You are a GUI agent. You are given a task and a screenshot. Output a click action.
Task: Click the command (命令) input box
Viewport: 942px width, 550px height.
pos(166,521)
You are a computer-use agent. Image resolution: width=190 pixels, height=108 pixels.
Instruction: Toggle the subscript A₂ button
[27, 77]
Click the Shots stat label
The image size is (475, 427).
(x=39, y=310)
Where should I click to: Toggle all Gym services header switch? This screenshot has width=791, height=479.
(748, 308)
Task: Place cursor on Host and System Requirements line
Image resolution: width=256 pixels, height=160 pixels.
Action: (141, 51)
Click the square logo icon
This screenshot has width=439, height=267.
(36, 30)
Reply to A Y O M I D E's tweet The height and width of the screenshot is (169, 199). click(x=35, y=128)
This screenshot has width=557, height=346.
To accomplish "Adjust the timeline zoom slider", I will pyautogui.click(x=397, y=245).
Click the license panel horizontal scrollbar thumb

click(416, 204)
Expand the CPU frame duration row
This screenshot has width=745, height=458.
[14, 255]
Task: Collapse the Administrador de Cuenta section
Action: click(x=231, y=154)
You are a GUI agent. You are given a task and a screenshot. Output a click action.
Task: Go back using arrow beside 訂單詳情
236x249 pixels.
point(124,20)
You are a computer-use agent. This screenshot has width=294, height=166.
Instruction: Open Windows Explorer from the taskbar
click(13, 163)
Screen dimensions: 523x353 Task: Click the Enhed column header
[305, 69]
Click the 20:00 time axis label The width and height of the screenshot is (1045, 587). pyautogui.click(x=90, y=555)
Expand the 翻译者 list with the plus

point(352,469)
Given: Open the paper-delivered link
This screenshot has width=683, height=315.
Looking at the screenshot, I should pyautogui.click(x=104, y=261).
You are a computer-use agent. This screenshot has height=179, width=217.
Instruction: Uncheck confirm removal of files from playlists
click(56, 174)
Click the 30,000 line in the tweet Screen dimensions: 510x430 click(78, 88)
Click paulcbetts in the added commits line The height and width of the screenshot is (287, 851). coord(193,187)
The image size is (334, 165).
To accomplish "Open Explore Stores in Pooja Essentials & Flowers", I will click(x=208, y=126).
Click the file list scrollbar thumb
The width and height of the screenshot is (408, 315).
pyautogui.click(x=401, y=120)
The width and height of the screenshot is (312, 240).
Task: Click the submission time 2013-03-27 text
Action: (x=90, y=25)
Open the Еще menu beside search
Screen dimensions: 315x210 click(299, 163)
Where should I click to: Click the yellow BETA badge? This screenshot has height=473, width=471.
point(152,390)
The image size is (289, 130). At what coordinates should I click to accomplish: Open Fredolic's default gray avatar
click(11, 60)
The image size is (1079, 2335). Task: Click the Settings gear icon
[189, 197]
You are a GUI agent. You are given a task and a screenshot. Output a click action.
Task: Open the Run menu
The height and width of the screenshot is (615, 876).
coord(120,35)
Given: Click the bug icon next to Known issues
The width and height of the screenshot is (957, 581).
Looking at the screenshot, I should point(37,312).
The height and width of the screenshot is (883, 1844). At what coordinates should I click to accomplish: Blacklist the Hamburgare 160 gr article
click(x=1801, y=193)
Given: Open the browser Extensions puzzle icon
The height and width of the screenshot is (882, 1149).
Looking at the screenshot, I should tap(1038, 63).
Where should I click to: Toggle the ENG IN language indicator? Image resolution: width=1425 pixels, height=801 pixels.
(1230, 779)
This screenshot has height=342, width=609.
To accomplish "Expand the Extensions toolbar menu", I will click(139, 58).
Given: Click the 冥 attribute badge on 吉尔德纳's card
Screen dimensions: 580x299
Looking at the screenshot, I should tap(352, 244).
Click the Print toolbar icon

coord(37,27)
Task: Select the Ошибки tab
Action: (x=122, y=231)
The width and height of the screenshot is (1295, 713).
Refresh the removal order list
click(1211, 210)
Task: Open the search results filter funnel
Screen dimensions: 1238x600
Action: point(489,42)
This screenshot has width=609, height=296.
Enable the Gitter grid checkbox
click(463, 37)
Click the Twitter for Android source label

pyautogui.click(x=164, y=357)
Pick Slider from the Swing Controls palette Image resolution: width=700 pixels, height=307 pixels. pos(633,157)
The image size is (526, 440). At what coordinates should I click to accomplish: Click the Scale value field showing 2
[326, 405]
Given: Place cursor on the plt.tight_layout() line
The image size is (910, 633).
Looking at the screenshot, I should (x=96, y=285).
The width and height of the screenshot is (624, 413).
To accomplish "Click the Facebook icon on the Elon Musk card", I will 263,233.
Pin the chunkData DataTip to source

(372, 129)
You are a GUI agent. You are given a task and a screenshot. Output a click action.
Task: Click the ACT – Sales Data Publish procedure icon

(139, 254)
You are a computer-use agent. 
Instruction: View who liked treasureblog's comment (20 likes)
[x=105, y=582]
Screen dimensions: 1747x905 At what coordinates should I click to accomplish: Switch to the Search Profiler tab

GOAL: Lay out the entire listing above as a Markdown table with the columns Row and Line. Give each nonblank line of the listing its own numbered row in order, and omit the blank lines.

ANSWER TO THE TASK:
| Row | Line |
|---|---|
| 1 | You are a GUI agent. You are given a task and a screenshot. Output a click action. |
| 2 | Task: Click the command (命令) input box |
| 3 | Viewport: 942px width, 550px height. |
| 4 | pos(166,521) |
| 5 | You are a computer-use agent. Image resolution: width=190 pixels, height=108 pixels. |
| 6 | Instruction: Toggle the subscript A₂ button |
| 7 | [27, 77] |
| 8 | Click the Shots stat label |
| 9 | The image size is (475, 427). |
| 10 | (x=39, y=310) |
| 11 | Where should I click to: Toggle all Gym services header switch? This screenshot has width=791, height=479. |
| 12 | (748, 308) |
| 13 | Task: Place cursor on Host and System Requirements line |
| 14 | Image resolution: width=256 pixels, height=160 pixels. |
| 15 | Action: (141, 51) |
| 16 | Click the square logo icon |
| 17 | This screenshot has width=439, height=267. |
| 18 | (36, 30) |
| 19 | Reply to A Y O M I D E's tweet The height and width of the screenshot is (169, 199). click(x=35, y=128) |
| 20 | This screenshot has width=557, height=346. |
| 21 | To accomplish "Adjust the timeline zoom slider", I will pyautogui.click(x=397, y=245). |
| 22 | Click the license panel horizontal scrollbar thumb |
| 23 | click(416, 204) |
| 24 | Expand the CPU frame duration row |
| 25 | This screenshot has width=745, height=458. |
| 26 | [14, 255] |
| 27 | Task: Collapse the Administrador de Cuenta section |
| 28 | Action: click(x=231, y=154) |
| 29 | You are a GUI agent. You are given a task and a screenshot. Output a click action. |
| 30 | Task: Go back using arrow beside 訂單詳情 |
| 31 | 236x249 pixels. |
| 32 | point(124,20) |
| 33 | You are a computer-use agent. This screenshot has width=294, height=166. |
| 34 | Instruction: Open Windows Explorer from the taskbar |
| 35 | click(13, 163) |
| 36 | Screen dimensions: 523x353 Task: Click the Enhed column header |
| 37 | [305, 69] |
| 38 | Click the 20:00 time axis label The width and height of the screenshot is (1045, 587). pyautogui.click(x=90, y=555) |
| 39 | Expand the 翻译者 list with the plus |
| 40 | point(352,469) |
| 41 | Given: Open the paper-delivered link |
| 42 | This screenshot has width=683, height=315. |
| 43 | Looking at the screenshot, I should pyautogui.click(x=104, y=261). |
| 44 | You are a computer-use agent. This screenshot has height=179, width=217. |
| 45 | Instruction: Uncheck confirm removal of files from playlists |
| 46 | click(56, 174) |
| 47 | Click the 30,000 line in the tweet Screen dimensions: 510x430 click(78, 88) |
| 48 | Click paulcbetts in the added commits line The height and width of the screenshot is (287, 851). coord(193,187) |
| 49 | The image size is (334, 165). |
| 50 | To accomplish "Open Explore Stores in Pooja Essentials & Flowers", I will click(x=208, y=126). |
| 51 | Click the file list scrollbar thumb |
| 52 | The width and height of the screenshot is (408, 315). |
| 53 | pyautogui.click(x=401, y=120) |
| 54 | The width and height of the screenshot is (312, 240). |
| 55 | Task: Click the submission time 2013-03-27 text |
| 56 | Action: (x=90, y=25) |
| 57 | Open the Еще menu beside search |
| 58 | Screen dimensions: 315x210 click(299, 163) |
| 59 | Where should I click to: Click the yellow BETA badge? This screenshot has height=473, width=471. |
| 60 | point(152,390) |
| 61 | The image size is (289, 130). At what coordinates should I click to accomplish: Open Fredolic's default gray avatar |
| 62 | click(11, 60) |
| 63 | The image size is (1079, 2335). Task: Click the Settings gear icon |
| 64 | [189, 197] |
| 65 | You are a GUI agent. You are given a task and a screenshot. Output a click action. |
| 66 | Task: Open the Run menu |
| 67 | The height and width of the screenshot is (615, 876). |
| 68 | coord(120,35) |
| 69 | Given: Click the bug icon next to Known issues |
| 70 | The width and height of the screenshot is (957, 581). |
| 71 | Looking at the screenshot, I should point(37,312). |
| 72 | The height and width of the screenshot is (883, 1844). At what coordinates should I click to accomplish: Blacklist the Hamburgare 160 gr article |
| 73 | click(x=1801, y=193) |
| 74 | Given: Open the browser Extensions puzzle icon |
| 75 | The height and width of the screenshot is (882, 1149). |
| 76 | Looking at the screenshot, I should tap(1038, 63). |
| 77 | Where should I click to: Toggle the ENG IN language indicator? Image resolution: width=1425 pixels, height=801 pixels. |
| 78 | (1230, 779) |
| 79 | This screenshot has height=342, width=609. |
| 80 | To accomplish "Expand the Extensions toolbar menu", I will click(139, 58). |
| 81 | Given: Click the 冥 attribute badge on 吉尔德纳's card |
| 82 | Screen dimensions: 580x299 |
| 83 | Looking at the screenshot, I should tap(352, 244). |
| 84 | Click the Print toolbar icon |
| 85 | coord(37,27) |
| 86 | Task: Select the Ошибки tab |
| 87 | Action: (x=122, y=231) |
| 88 | The width and height of the screenshot is (1295, 713). |
| 89 | Refresh the removal order list |
| 90 | click(1211, 210) |
| 91 | Task: Open the search results filter funnel |
| 92 | Screen dimensions: 1238x600 |
| 93 | Action: point(489,42) |
| 94 | This screenshot has width=609, height=296. |
| 95 | Enable the Gitter grid checkbox |
| 96 | click(463, 37) |
| 97 | Click the Twitter for Android source label |
| 98 | pyautogui.click(x=164, y=357) |
| 99 | Pick Slider from the Swing Controls palette Image resolution: width=700 pixels, height=307 pixels. pos(633,157) |
| 100 | The image size is (526, 440). At what coordinates should I click to accomplish: Click the Scale value field showing 2 |
| 101 | [326, 405] |
| 102 | Given: Place cursor on the plt.tight_layout() line |
| 103 | The image size is (910, 633). |
| 104 | Looking at the screenshot, I should (x=96, y=285). |
| 105 | The width and height of the screenshot is (624, 413). |
| 106 | To accomplish "Click the Facebook icon on the Elon Musk card", I will 263,233. |
| 107 | Pin the chunkData DataTip to source |
| 108 | (372, 129) |
| 109 | You are a GUI agent. You are given a task and a screenshot. Output a click action. |
| 110 | Task: Click the ACT – Sales Data Publish procedure icon |
| 111 | (139, 254) |
| 112 | You are a computer-use agent.  |
| 113 | Instruction: View who liked treasureblog's comment (20 likes) |
| 114 | [x=105, y=582] |
| 115 | Screen dimensions: 1747x905 At what coordinates should I click to accomplish: Switch to the Search Profiler tab |